UNE ÉVOCATION DU 13e ARRONDISSEMENT DE 1860 AUX ANNÉES 30

Le feuilleton

Episode # 52

II

Où Marcel Percieux trouve à qui parler.
(suite)

Valentine garda le silence.

Elle attendait que Marcel se découvrit davantage.

— Vous me connaissez assez, mademoiselle, pour qu’il soit inutile de vous entretenir longuement de ma personne et de ma situation. Je dois à des circonstances, les unes heureuses, les autres regrettables, d'être, depuis trois ans, le maître absolu d’une fortune qui peut satisfaire à toutes les exigences et même à tous les caprices d’une jeune fille ayant les habitudes et les goûts de votre monde. Je suis à tous égards aussi indépendant qu’une femme peut le souhaiter, et, depuis quelque temps, la pensée m'est venue d’associer à mon existence une compagne à qui je pourrais donner toutes les joies dont le bonheur aime à s’entourer.

De toutes les jeunes filles que j'ai rencontrées dans le monde, aucune ne m’a paru plus digne d’être aimée que vous, mademoiselle Valentine. Il n’en est pas dont j’aie plus souhaité d’être écoutée favorablement, parce que je trouvais réunies en vous et dans votre famille toutes les conditions de bonheur et d'honorabilité que je puis désirer. C’est là le motif qui m’a conduit chez vos parents, mademoiselle, et m’a fait rechercher avec tant de soin toutes les occasions d'y être accueilli et d’entrer davantage dans votre intimité.

Valentine avait écouté d’un air impassible cette déclaration faite avec une émotion dont la sincérité n’était pas douteuse.

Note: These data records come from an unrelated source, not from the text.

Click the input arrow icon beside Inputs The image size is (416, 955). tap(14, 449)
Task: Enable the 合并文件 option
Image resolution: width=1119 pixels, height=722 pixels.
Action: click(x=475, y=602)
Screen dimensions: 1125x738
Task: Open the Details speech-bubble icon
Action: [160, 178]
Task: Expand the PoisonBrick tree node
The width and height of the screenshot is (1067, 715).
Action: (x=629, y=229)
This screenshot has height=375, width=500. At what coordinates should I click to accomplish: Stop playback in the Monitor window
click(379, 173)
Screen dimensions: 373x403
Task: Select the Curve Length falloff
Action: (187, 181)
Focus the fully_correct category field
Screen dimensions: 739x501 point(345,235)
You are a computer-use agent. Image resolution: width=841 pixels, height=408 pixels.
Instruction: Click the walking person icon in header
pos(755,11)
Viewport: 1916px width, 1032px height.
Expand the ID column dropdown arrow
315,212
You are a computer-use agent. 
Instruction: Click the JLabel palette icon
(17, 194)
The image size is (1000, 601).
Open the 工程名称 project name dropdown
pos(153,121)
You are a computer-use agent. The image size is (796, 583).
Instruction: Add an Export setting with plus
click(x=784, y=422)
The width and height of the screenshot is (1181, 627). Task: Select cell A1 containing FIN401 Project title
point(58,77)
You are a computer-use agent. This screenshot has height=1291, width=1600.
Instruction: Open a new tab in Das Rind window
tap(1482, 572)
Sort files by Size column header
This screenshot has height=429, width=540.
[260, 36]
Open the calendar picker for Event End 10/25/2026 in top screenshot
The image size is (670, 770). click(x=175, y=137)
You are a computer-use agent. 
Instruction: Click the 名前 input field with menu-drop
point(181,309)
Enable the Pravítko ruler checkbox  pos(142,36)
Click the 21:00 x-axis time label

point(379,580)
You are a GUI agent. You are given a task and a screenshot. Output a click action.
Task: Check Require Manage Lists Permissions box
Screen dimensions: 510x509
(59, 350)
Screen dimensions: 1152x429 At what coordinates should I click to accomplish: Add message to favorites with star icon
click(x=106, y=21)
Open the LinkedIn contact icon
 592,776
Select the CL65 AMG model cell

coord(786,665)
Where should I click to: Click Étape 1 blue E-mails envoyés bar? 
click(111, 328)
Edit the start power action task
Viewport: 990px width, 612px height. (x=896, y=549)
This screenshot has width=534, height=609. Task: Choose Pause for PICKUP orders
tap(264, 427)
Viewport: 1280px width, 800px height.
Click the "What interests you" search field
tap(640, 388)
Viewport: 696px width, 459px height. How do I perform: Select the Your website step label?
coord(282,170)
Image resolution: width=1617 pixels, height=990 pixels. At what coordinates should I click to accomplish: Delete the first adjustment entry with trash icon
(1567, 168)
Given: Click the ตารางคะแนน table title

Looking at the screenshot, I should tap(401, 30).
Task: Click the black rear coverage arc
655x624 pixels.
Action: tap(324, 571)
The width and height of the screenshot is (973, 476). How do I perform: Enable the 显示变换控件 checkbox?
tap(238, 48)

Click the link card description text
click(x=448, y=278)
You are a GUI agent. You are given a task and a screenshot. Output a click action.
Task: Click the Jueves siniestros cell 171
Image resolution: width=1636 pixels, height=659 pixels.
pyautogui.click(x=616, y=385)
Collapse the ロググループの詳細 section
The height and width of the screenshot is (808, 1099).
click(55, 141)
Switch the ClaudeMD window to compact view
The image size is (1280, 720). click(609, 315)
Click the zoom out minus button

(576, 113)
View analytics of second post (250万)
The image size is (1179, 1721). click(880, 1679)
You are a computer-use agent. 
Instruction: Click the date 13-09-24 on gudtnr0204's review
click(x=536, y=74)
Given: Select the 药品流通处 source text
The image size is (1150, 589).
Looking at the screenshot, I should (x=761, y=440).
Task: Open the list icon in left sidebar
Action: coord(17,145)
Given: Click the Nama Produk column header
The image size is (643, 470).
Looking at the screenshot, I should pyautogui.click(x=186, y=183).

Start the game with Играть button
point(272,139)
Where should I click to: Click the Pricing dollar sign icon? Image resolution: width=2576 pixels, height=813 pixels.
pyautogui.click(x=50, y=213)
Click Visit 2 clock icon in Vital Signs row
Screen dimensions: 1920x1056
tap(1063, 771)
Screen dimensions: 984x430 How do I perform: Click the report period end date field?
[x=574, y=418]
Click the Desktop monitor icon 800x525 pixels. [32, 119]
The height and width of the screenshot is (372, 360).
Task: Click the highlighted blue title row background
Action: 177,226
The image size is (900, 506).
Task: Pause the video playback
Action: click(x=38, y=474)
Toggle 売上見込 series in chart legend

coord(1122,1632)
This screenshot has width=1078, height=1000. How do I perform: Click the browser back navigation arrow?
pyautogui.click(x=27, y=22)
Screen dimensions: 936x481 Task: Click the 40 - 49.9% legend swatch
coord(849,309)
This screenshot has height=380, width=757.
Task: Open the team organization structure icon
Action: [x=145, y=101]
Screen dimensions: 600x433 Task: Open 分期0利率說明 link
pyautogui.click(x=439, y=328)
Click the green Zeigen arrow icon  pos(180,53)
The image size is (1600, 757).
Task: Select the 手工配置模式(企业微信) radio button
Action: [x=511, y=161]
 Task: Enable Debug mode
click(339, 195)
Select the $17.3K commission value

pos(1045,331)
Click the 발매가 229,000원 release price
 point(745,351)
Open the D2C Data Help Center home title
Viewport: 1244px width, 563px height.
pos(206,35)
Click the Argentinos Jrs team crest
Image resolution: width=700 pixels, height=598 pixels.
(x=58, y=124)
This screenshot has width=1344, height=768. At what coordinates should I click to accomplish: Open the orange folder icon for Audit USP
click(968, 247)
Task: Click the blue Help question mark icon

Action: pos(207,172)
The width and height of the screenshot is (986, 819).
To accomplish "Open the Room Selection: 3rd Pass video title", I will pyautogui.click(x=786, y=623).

Lorsque Marcel eut achevé, elle releva lentement la tête.

— C’est là le motif qui vous amène ici ? dit-elle avec une ironie contenue.

— C’est le principal, sinon le seul, répartit Marcel avec émotion.

— Et vous vous imaginez que je dois vous en savoir gré ! s’écria Valentine.

Marcel était demeuré tout déconcerté de la vivacité de ces paroles, elle ajouta :

— Si vous avez voulu vous perdre dans mon estime et vous faire prendre en aversion, vous ne pouviez choisir un plus sûr moyen. Vous saviez ou, si vous l’ignoriez, vous n’aviez pas été sans apprendre bien tôt que j’étais fiancée depuis des années à un homme d’honneur et de talent qui a toutes mes affections, comme j’ai toutes les siennes.

Marcel était devenu très pâle. Il interrompit Valentine :

— Je savais, dit-il, que cet artiste prétendait à votre main.

— Vous le saviez, et cela ne vous a pas arrêté ! répartit Valentine avec une indignation qui alluma comme une flamme dans ses yeux. Eh bien ! monsieur, je suis fâchée d’être obligée de vous le dire, mais vous m’y contraignez, vous avez commis là une méchante action, dont une personne douée de tact, et de délicatesse n’aurait jamais voulu se rendre coupable.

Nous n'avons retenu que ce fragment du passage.